TASK GOAL: Although the records contain pictures, print none of them; print exactly the lines from the one with "Task: Click the" through the last line.
■ ■ ■
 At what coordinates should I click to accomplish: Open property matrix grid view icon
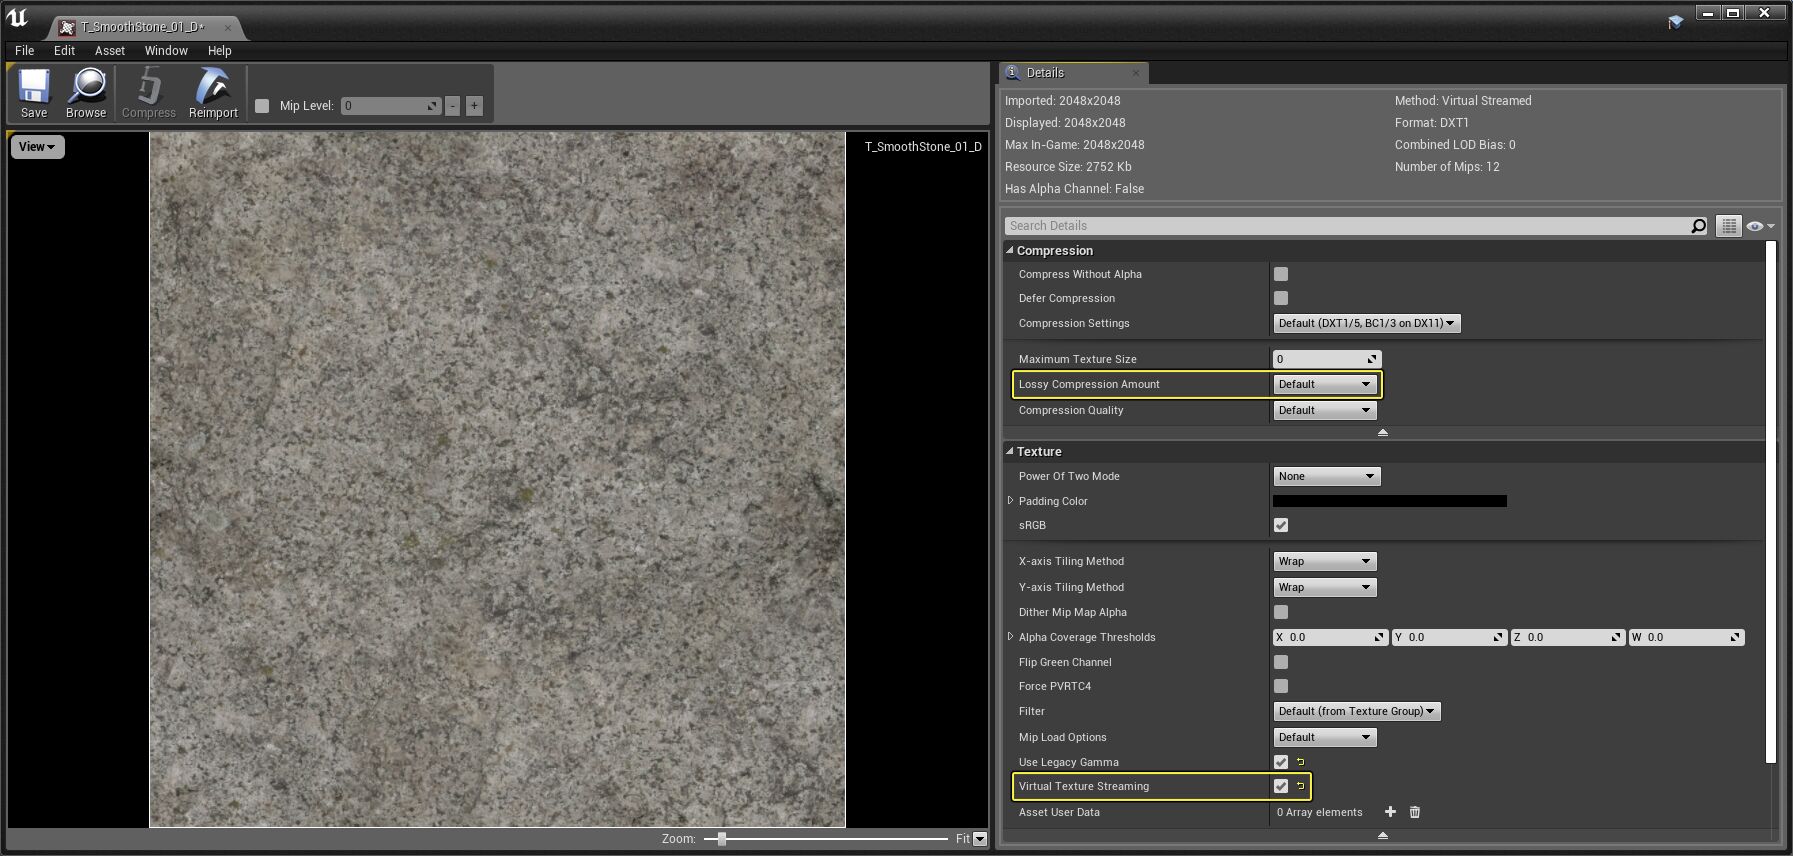click(1728, 226)
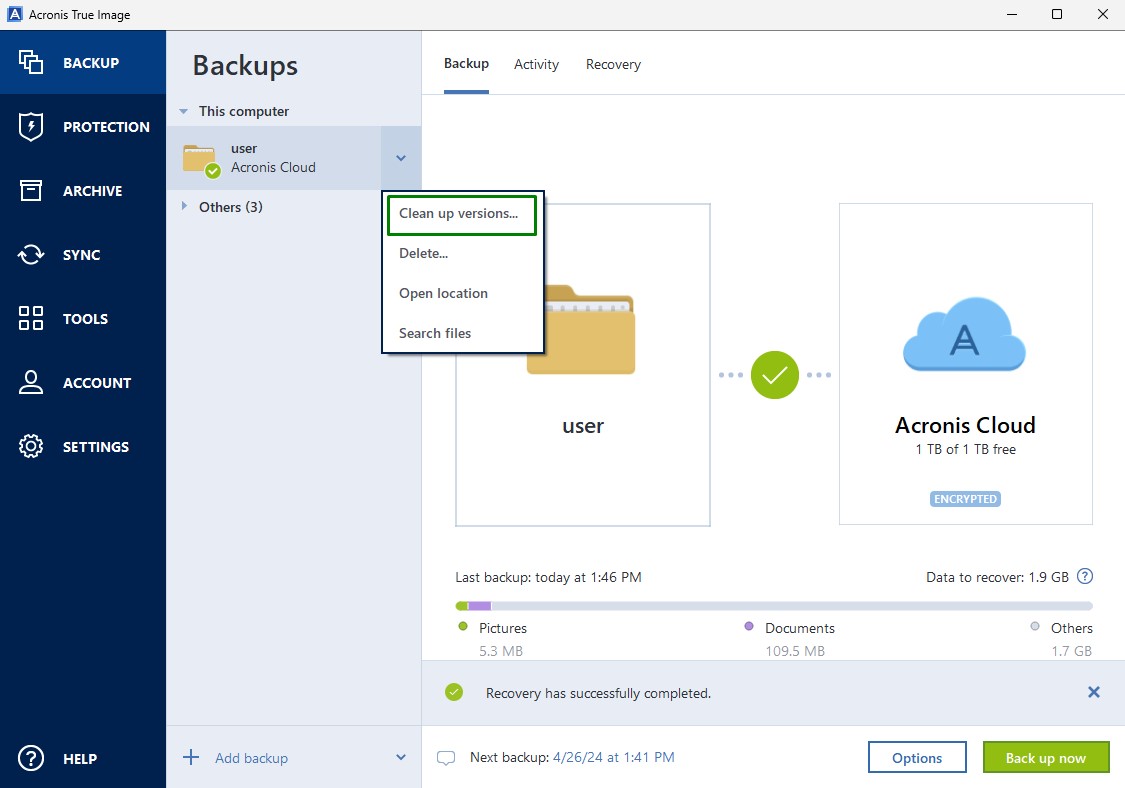Open the Sync section icon

(x=30, y=254)
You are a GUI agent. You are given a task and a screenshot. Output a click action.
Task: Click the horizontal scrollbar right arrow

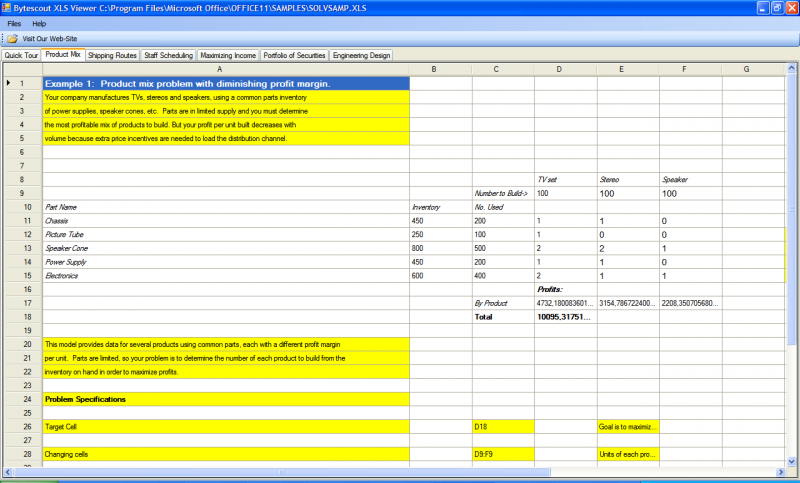pos(781,472)
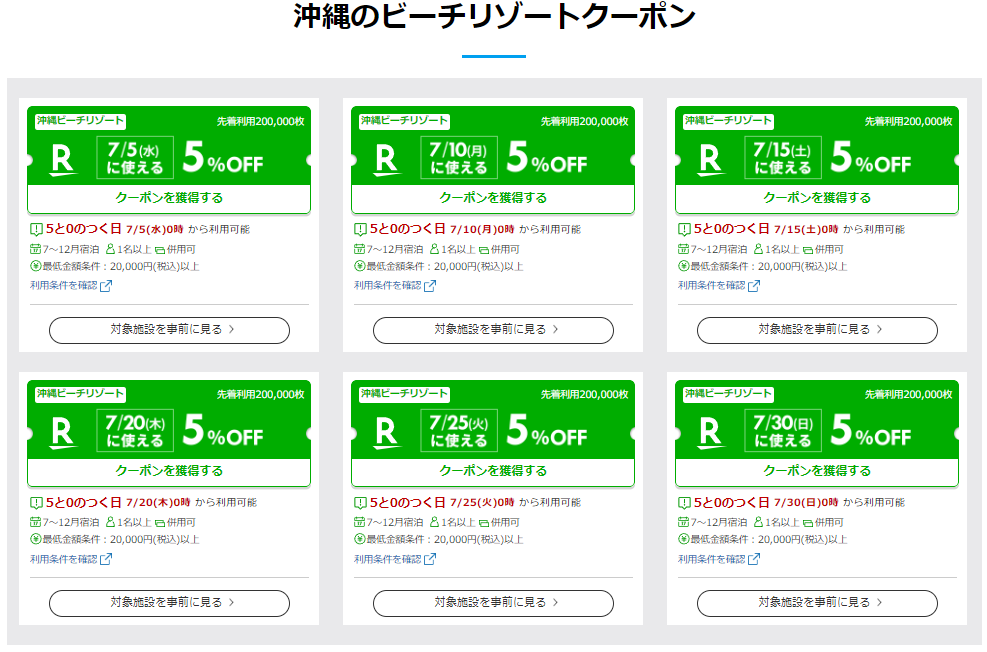Open 対象施設を事前に見る for 7/5 coupon
The height and width of the screenshot is (652, 987).
pyautogui.click(x=169, y=329)
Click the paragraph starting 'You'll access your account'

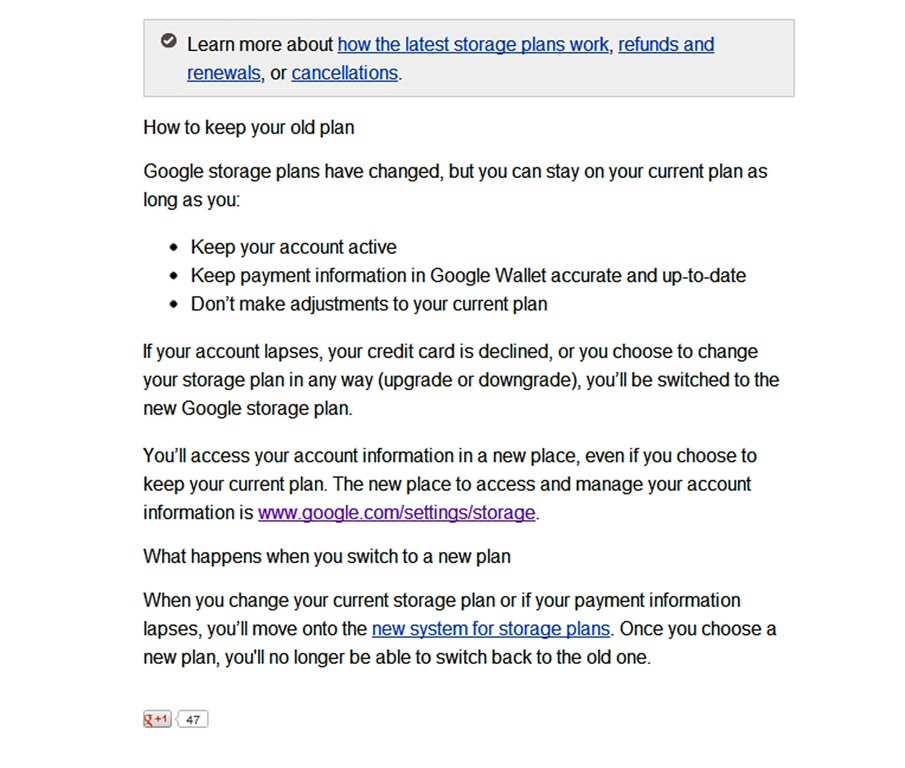coord(450,484)
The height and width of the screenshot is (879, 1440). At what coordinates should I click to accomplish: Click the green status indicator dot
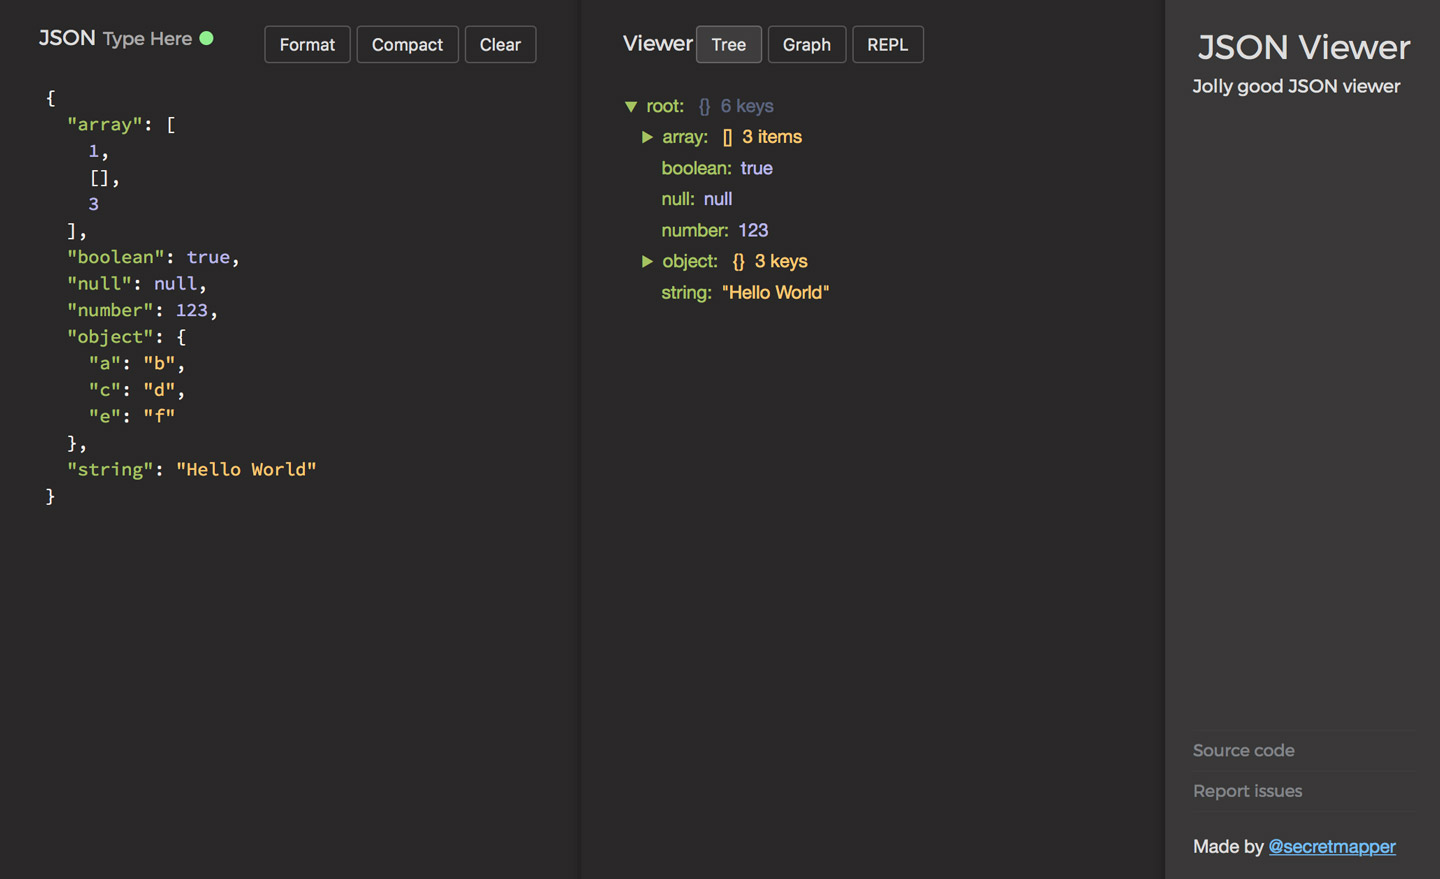207,39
■ ■ ■
RESPONSE:
Task: Click the horizontal scrollbar right arrow

pos(781,472)
Open 対象施設を事前に見る for 7/5 coupon
The height and width of the screenshot is (652, 987).
pyautogui.click(x=169, y=329)
Click the paragraph starting 'You'll access your account'

coord(450,484)
The height and width of the screenshot is (879, 1440). At what coordinates should I click to accomplish: Click the green status indicator dot
207,39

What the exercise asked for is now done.